The honeysuckle flower is a family of climbing plants and flowering shrubs. Although other types of flowers – such as the azalea and columbine – are sometimes called honeysuckles, only the group of 180 species in the lonicera genus are considered true honeysuckle flowers. This plant, which is a member of the caprifoliaceae family, is native to many regions of the Northern Hemisphere; however, the majority of species can be seen blooming both wild and in gardens all throughout China. The leaves of the honeysuckle flower are opposite and rounded, and may be either evergreen or deciduous. The flowers themselves are set in a distinctive bell shape, and bloom in dual shades – from scarlet red on the outside and bright orange on the inside, to white tinged with a rosy pink. One characteristic feature of this flower is its fruit, which adds an extra dash of bright color to its appearance.

The honeysuckle flower – whose scientific name is derived from the well known Renaissance botanist, Adam Lonicer – has made its mark in popular culture. One such example is a painting by the famous artist Peter Paul Rubens. This painting, entitled “Honeysuckle Bower,” is a double portrait of himself and his new wife sitting under the shelter of a blossoming honeysuckle shrub. More modern artists, such as Joni Johnson-Godsy and Poppy Melia, have also depicted this striking flower in a variety of forms. As well as being noted in fine art, the honeysuckle flower has become the inspiration for a good deal of films, music and literary art. Honeysuckles have appeared in stories and poetry from writers such as William Faulkner, Marie de France and Robert Frost.
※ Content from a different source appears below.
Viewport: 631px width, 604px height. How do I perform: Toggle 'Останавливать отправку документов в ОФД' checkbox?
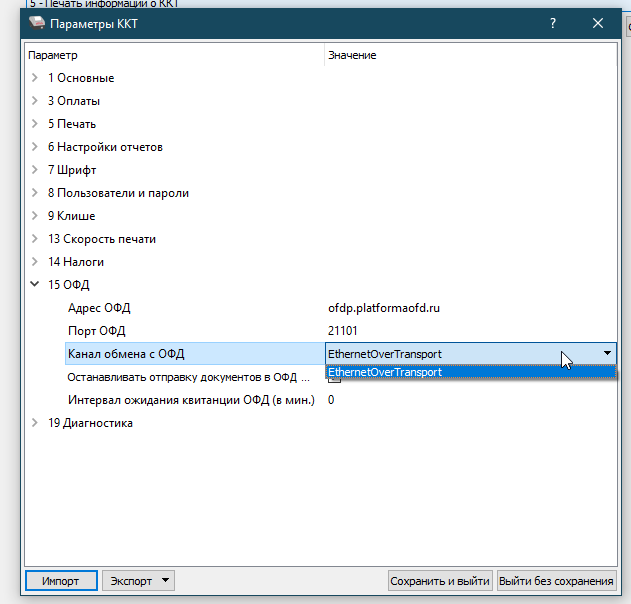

In addition to being a cultural icon of sorts, the honeysuckle is also considered highly effective in herbal cures and cosmetic treatments. Honeysuckle extracts are frequently used in perfumes, face creams and occasionally even toothpaste. As a curative, this blossom is considered very effective for respiratory issues, clearing the body of toxins and reducing fevers.

One of the honeysuckle’s most prominent symbols is the bond of love. This flower has long been associated with not only love, but devotion and generosity. These blossoms are sometimes given as an alternative to the more common flowers, and are often presented to the recipient on Valentine’s Day, anniversaries, as wedding gifts, or even simple tokens of affection. As well as giving this plant in an arrangement, bouquet or pot, you can also place them in a gift basket featuring other honeysuckle-related items, such as teas, perfumes and soaps.